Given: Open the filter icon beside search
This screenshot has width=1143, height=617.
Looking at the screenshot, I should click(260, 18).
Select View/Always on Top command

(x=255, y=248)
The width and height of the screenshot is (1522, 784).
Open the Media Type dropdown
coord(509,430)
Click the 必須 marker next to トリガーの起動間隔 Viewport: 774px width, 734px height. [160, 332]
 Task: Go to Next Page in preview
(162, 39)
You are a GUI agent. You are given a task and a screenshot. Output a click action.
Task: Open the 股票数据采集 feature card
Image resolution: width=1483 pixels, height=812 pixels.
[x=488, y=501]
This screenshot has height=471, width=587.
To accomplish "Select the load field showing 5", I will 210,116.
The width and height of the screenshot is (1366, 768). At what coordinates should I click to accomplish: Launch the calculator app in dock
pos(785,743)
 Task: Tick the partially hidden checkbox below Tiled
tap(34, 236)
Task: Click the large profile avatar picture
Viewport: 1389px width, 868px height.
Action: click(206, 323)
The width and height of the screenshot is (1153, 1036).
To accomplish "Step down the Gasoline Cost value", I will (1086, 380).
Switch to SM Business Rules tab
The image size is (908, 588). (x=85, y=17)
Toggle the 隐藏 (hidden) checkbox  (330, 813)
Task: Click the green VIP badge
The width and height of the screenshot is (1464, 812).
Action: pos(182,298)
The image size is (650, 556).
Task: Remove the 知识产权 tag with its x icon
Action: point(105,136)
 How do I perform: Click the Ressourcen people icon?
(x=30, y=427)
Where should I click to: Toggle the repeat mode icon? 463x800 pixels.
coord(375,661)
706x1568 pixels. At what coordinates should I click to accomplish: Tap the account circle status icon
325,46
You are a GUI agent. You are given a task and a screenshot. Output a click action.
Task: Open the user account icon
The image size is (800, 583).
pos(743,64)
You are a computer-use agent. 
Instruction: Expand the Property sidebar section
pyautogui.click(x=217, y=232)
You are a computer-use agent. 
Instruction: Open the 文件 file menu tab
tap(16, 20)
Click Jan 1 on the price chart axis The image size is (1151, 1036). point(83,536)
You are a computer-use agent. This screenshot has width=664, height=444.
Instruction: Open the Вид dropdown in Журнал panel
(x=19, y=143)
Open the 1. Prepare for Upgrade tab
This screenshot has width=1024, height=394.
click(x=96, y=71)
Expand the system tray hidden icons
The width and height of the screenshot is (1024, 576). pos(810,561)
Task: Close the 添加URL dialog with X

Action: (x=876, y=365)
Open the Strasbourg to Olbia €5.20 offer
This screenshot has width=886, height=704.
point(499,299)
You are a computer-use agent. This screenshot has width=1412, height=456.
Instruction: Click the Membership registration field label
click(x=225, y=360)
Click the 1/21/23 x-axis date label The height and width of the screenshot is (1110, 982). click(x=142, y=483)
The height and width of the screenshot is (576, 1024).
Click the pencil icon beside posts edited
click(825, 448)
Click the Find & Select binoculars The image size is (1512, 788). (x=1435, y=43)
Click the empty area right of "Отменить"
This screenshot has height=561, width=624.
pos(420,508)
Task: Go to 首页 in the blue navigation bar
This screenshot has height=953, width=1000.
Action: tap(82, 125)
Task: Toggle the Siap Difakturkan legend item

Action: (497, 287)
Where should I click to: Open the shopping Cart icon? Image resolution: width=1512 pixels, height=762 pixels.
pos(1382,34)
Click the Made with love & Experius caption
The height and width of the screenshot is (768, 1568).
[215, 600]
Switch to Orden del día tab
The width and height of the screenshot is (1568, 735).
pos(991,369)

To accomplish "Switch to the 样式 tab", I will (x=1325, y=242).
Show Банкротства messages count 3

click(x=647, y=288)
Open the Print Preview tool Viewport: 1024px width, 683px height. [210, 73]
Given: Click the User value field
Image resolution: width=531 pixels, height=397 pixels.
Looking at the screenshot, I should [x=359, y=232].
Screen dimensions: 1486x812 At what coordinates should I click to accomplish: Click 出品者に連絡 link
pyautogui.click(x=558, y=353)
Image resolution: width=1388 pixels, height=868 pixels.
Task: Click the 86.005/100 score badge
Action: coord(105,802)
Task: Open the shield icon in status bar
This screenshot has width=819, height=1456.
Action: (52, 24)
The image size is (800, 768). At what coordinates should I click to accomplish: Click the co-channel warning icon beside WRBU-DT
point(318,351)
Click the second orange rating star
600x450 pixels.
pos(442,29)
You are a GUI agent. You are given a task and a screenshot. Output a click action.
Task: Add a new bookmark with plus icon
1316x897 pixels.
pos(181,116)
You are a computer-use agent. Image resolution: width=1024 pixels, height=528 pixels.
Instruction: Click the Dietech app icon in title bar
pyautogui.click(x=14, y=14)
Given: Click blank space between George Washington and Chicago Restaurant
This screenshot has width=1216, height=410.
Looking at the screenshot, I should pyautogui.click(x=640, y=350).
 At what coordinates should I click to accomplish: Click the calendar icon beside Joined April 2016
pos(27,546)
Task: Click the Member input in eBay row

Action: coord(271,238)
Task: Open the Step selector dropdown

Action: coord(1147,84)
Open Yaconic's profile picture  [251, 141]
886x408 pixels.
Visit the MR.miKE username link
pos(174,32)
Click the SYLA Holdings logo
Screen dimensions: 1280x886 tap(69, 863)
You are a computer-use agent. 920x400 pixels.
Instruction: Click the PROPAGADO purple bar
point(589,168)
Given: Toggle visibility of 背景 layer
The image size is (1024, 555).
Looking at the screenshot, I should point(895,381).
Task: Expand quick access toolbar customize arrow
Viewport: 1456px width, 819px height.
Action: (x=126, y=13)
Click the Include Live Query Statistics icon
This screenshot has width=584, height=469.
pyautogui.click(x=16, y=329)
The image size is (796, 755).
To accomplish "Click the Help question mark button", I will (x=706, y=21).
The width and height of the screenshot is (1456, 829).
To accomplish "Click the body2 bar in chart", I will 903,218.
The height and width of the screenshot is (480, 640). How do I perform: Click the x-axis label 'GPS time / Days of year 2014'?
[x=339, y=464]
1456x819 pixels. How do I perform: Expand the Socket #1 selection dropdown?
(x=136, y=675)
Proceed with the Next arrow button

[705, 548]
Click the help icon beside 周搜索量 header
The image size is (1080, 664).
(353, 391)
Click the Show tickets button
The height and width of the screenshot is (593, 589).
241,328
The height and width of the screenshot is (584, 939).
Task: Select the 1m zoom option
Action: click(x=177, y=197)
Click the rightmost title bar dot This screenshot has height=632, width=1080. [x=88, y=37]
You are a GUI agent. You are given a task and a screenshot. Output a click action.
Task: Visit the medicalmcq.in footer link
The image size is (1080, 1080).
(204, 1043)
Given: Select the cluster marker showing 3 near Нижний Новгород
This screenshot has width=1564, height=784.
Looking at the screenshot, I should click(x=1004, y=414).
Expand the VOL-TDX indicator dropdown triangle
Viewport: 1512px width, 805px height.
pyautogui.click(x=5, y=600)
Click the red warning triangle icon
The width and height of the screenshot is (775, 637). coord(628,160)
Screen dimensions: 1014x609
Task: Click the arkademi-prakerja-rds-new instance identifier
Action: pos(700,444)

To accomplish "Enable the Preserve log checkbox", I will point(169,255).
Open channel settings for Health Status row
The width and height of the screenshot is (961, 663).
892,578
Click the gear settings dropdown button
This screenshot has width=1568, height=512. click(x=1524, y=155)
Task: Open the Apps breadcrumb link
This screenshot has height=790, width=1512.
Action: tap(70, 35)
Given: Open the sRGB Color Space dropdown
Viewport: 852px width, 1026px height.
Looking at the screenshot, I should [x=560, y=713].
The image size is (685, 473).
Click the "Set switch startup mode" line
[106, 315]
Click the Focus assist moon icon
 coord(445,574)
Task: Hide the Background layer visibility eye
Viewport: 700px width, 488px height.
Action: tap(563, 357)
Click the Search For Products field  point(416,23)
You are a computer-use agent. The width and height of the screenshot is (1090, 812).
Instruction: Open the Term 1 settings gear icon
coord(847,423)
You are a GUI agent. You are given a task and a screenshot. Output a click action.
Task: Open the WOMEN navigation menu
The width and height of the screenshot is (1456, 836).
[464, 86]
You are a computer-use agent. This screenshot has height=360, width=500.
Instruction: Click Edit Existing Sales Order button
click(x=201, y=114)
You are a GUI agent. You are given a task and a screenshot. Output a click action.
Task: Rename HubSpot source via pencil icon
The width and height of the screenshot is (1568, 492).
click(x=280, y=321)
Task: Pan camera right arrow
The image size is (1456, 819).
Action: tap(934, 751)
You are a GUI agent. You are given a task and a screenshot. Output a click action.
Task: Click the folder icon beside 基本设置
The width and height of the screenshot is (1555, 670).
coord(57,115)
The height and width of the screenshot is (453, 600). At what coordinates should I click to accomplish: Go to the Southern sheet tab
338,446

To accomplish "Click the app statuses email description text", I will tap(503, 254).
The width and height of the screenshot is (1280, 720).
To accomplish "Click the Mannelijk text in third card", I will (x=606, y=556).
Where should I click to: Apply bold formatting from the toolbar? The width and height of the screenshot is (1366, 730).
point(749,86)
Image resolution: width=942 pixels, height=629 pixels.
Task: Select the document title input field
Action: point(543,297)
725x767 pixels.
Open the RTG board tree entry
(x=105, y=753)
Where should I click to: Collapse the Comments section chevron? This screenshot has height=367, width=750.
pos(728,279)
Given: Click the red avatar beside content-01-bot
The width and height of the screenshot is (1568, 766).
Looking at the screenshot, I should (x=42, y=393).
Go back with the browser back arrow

----------

**DIRECTIONS FOR THIS TASK**
Reproduce the records above exactly as they appear, starting at the line that contains "Click the help icon beside 周搜索量 header" and stopping after the line that contains "Action: click(x=177, y=197)".

**REPLY**
Click the help icon beside 周搜索量 header
The image size is (1080, 664).
(353, 391)
Click the Show tickets button
The height and width of the screenshot is (593, 589).
241,328
The height and width of the screenshot is (584, 939).
Task: Select the 1m zoom option
Action: click(x=177, y=197)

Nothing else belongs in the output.